# Items for finding displayed items
================================
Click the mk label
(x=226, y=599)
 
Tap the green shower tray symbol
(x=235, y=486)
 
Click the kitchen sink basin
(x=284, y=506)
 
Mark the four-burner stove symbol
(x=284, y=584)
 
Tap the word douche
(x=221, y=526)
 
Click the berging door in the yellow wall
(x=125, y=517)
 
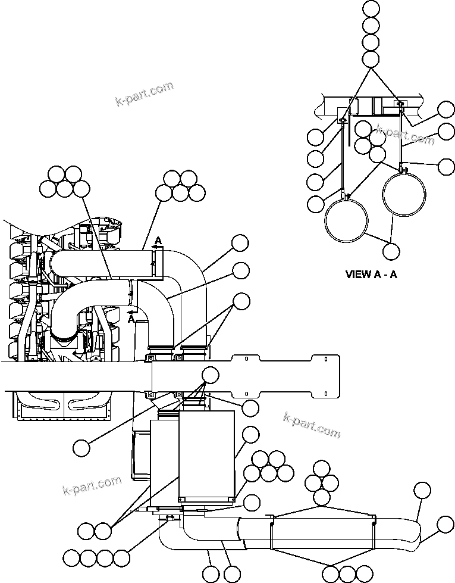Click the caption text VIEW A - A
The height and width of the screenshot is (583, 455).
[x=371, y=275]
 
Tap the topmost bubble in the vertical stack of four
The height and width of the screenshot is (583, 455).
[x=371, y=8]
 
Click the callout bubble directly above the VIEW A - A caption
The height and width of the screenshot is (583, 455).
[x=391, y=251]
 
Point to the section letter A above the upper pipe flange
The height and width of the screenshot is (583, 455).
[x=158, y=240]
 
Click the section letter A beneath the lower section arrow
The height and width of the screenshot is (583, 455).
[x=131, y=319]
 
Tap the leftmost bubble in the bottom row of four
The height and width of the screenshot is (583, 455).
[x=72, y=558]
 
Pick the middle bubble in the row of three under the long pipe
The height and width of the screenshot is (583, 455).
[x=347, y=573]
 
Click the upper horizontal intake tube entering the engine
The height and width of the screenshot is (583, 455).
[x=101, y=261]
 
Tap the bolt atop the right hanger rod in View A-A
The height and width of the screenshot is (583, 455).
[x=401, y=105]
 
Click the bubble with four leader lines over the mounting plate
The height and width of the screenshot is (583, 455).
[x=210, y=375]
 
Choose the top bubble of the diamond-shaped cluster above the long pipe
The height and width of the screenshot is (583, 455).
[x=321, y=468]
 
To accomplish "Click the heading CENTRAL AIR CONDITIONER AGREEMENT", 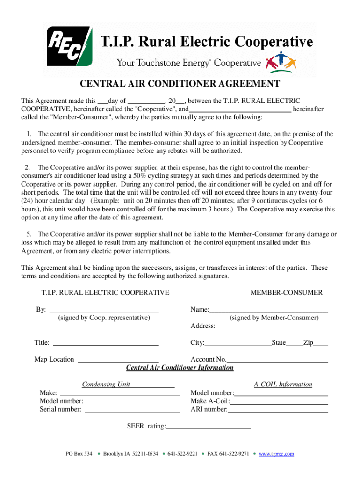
================================
Rewrite every item above, replacing "bubble" with "balloon" and leaving everything else unchanged. Omit the pictures from your answer.

Click the mk label
(x=226, y=599)
 
Tap the green shower tray symbol
(x=235, y=486)
 
Click the kitchen sink basin
(x=284, y=506)
 
Mark the four-burner stove symbol
(x=284, y=584)
 
Tap the word douche
(x=221, y=526)
 
Click the berging door in the yellow wall
(x=125, y=517)
 
Click the caption text VIEW A - A
The height and width of the screenshot is (583, 455).
[x=371, y=275]
 
Tap the topmost balloon in the vertical stack of four
The height and width of the screenshot is (583, 455).
[x=371, y=8]
 
Click the callout balloon directly above the VIEW A - A caption
The height and width of the screenshot is (583, 455).
[x=391, y=251]
 
Point to the section letter A above the upper pipe flange
The height and width of the screenshot is (583, 455).
[x=158, y=240]
 
Click the section letter A beneath the lower section arrow
The height and width of the screenshot is (583, 455).
[x=131, y=319]
 
Tap the leftmost balloon in the bottom row of four
The height and width of the screenshot is (583, 455).
[x=72, y=558]
 
Pick the middle balloon in the row of three under the long pipe
The height and width of the screenshot is (583, 455).
[x=347, y=573]
 
Click the upper horizontal intake tube entering the engine
The height and width of the screenshot is (583, 455).
[x=101, y=261]
 
Tap the bolt atop the right hanger rod in View A-A
The height and width of the screenshot is (583, 455).
[x=401, y=105]
 
Click the balloon with four leader lines over the mounting plate
The height and width of the screenshot is (583, 455).
[x=210, y=375]
 
Choose the top balloon of the diamond-shaped cluster above the long pipe
The height and width of the screenshot is (583, 455).
[x=321, y=468]
 
To accomplish "Click the heading CENTRAL AIR CONDITIONER AGREEMENT", 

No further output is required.